Hydrogen peroxide induces rapid digestion of oligodendrocyte chromatin into high molecular weight fragments

Abstract

High molecular weight (HMW) fragmentation of nuclear chromatin was studied in cultured rat oligodendrocytes (OL) exposed to hydrogen peroxide (H 2O 2). Intact genomic DNA was isolated by agarose embedding, and analyzed by field inversion gel electrophoresis, with and without S1 endonuclease digestion to detect and discriminate between single and double stranded fragmentations, respectively. The exposure of OL to H 2O 2 resulted in a very rapid degradation of chromosomal DNA into HMW fragments that reflect native chromatin structure.
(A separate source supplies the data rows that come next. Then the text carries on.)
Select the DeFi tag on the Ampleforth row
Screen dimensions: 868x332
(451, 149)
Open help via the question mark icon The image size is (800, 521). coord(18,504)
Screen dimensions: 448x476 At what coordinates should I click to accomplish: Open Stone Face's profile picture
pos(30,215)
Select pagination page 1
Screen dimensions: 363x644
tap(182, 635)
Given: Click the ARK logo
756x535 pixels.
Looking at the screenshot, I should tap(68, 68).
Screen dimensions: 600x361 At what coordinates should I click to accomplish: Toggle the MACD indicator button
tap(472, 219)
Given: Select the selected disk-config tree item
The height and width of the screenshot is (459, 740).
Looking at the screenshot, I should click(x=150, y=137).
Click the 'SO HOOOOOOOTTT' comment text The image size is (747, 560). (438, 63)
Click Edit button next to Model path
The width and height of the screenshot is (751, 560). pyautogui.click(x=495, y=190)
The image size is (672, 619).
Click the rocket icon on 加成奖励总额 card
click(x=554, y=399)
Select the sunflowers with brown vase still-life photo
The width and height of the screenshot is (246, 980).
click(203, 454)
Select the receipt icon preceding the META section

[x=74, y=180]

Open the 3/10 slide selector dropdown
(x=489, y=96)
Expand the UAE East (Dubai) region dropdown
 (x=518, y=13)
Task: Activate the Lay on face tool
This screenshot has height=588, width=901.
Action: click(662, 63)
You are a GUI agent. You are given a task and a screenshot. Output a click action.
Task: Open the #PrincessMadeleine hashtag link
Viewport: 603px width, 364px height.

Hence, within 10 min after the addition of 1 mM H 2O 2, a discrete pool representing approximately 45% of the nuclear chromatin underwent single strand digestion into >400 kb fragments likely at AT-rich matrix attachment regions. Subsequent accumulation of single stand breaks at these regions led to bifilar scission. Ultimately, chromatin within this susceptible pool was cleaved at remaining matrix attachment regions into 50–200 kb fragments. Chromatin digestion could be elicited with H 2O 2 concentrations as low as 50 μM. After the removal of H 2O 2, most >400 kb fragments were religated within 2 h; however, digestion into 50–200 kb fragments was irreversible. The DNA digestion was not accompanied by the degradation of nuclear proteins, i.e., lamins A/C and poly (ADP-ribose) polymerase indicating that chromatin fragmentation is unlikely to be mediated by proteolysis. In conclusion, H 2O 2 at pathologically relevant concentrations induces a very rapid and extensive digestion of OL chromatin into HMW fragments. Because the chromatin fragmentation is only partly reversible, it may be a decisive factor in committing oxidatively stressed OL to degeneration and/or death.